Cosmika Goswami
Research Fellow (Medicines in Acute and Chronic Care) at University of Strathclyde
![Image of cosmika-goswami Image of cosmika-goswami](https://www.hdruk.ac.uk/wp-content/uploads/2024/01/cosmika_Goswami.jpeg)
For the past nine years, Cosmika has been working as a biostatistician/bioinformatician, where her research focuses on managing and analysis of large data sets from healthcare and bacterial data. During these projects she has extracted and processed large data sets, both clinical and genomic sequencing data. These large data sets have been purified, classified and stored in university High Performance Computing (HPC) server. Being a trained statistician, Cosmika has expertise on python, bio python, Perl, R and Shell scripting languages. She developed fully automated python-based pipelines that can be run within the HPC server.
Project Information
Research Driver Programme: Medicines in Acute and Chronic Care
Title: Clinical Decision Support Tools (CDST) for antipsychotic prescribing.
Summary:Â
High-dose antipsychotic prescribing among hospitalised patients is a common reported problem especially among patients admitted to non-mental health hospitals where there is lack of clinicians specialised in mental health prescribing. Providing a clinical decision support tool(s), therefore, to help and support clinicians to improve appropriate prescribing of antipsychotics will be important. This project aims to improve the appropriate prescribing of antipsychotics among hospitalised people using computerised clinical decision support tool(s), with the ultimate goal of improving patients’ safety and reducing harms. We will first quantify the issue of high-dose antipsychotic prescribing, then understand and profile the characterises of the study cohort; assess the association between high-dose antipsychotic prescribing and clinical outcomes including both harms and benefits. The identified risk factors associated with high-dose antipsychotic prescribing will then be translated into an algorithm to develop a computerised clinical decision support tool(s) within HEPMA. The tool(s) will firstly, identify and highlight patients on high-dose antipsychotic prescribing (to be flagged for monitoring etc) and secondly, alert and guide clinicians when they prescribe antipsychotics.
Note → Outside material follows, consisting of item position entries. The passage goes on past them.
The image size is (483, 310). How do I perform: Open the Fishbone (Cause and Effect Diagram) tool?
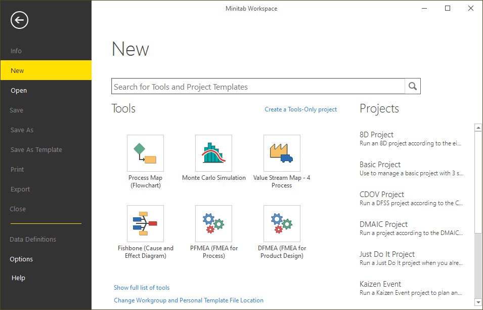pyautogui.click(x=145, y=223)
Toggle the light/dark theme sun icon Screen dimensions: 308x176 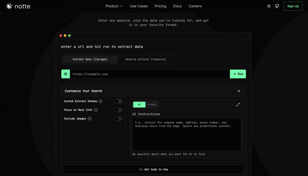click(269, 6)
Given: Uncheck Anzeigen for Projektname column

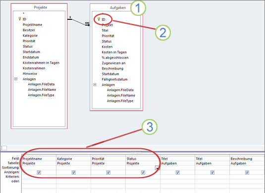Looking at the screenshot, I should 39,172.
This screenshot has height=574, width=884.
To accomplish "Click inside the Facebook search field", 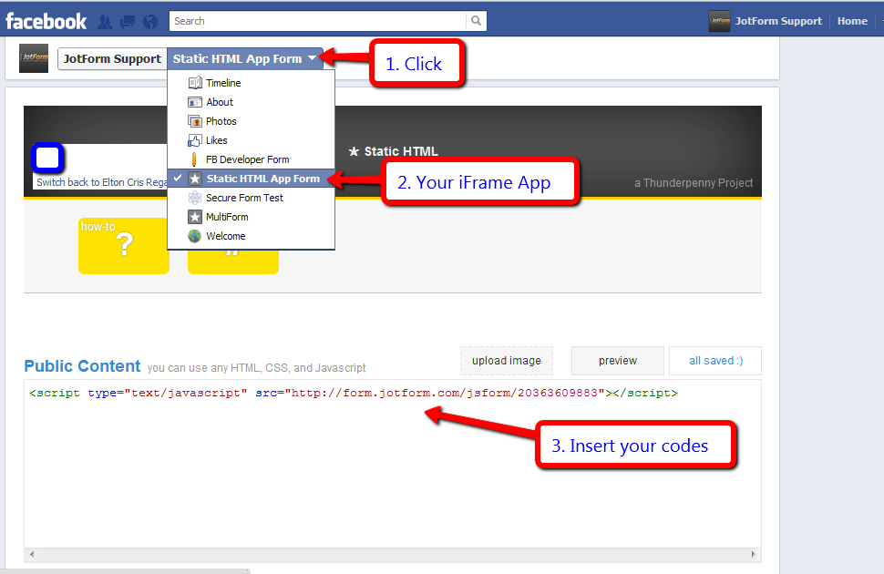I will pyautogui.click(x=317, y=21).
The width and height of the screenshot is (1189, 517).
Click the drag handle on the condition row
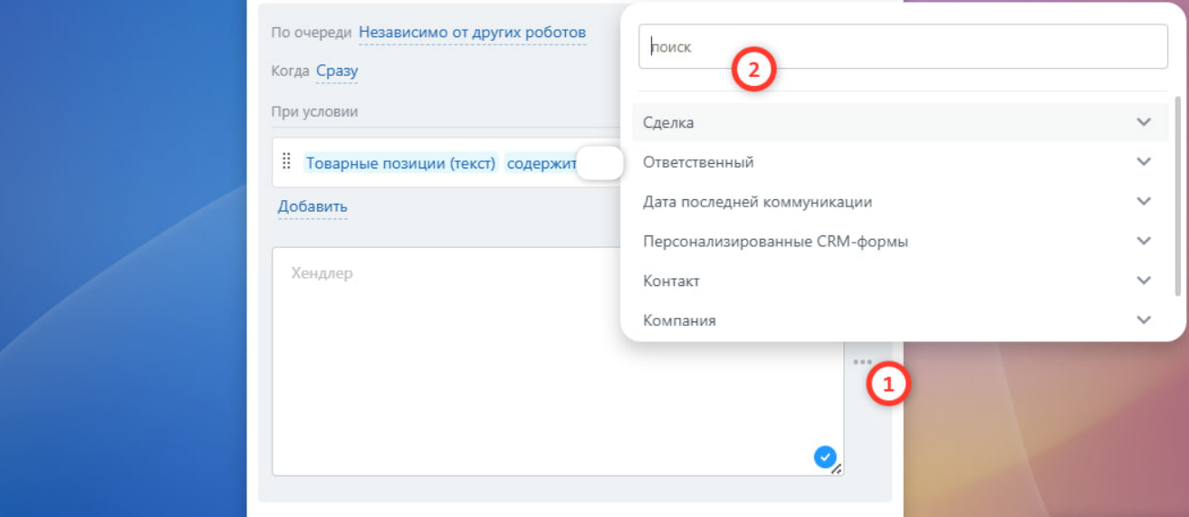[x=286, y=162]

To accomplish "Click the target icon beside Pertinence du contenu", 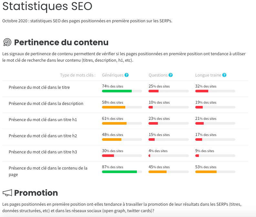I will pos(7,42).
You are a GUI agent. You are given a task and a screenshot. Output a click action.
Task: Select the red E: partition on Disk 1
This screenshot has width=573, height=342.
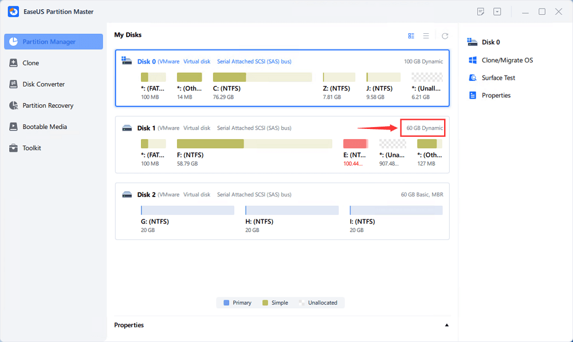pyautogui.click(x=355, y=144)
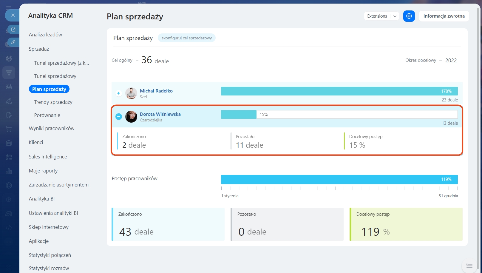Open the list widget icon at bottom right
This screenshot has width=482, height=273.
pos(469,266)
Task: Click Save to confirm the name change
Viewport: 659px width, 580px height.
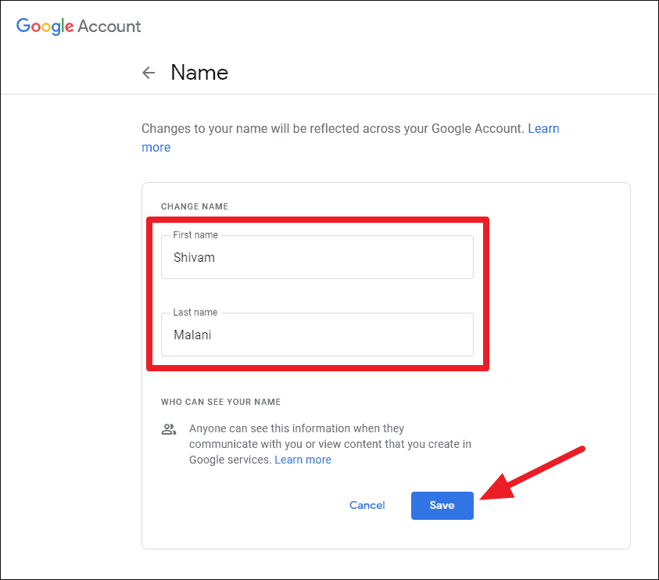Action: [442, 505]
What is your motivation for undertaking this project and how will this funding impact your research?
This project resonates with my professional interests and skills as a biostatistician/bioinformatician due to its direct alignment with my expertise in managing and analyzing large healthcare datasets. The opportunity to contribute to patient safety by improving the appropriate prescribing of antipsychotics, coupled with the chance to apply innovative solutions like developing a computerized clinical decision support tool, excites me. Collaborating with clinicians, IT professionals, and leveraging my programming abilities to create efficient and automated solutions further adds to the appeal. Ultimately, the project offers a meaningful avenue to apply my knowledge and skills towards positively impacting healthcare outcomes and fostering innovation in the field.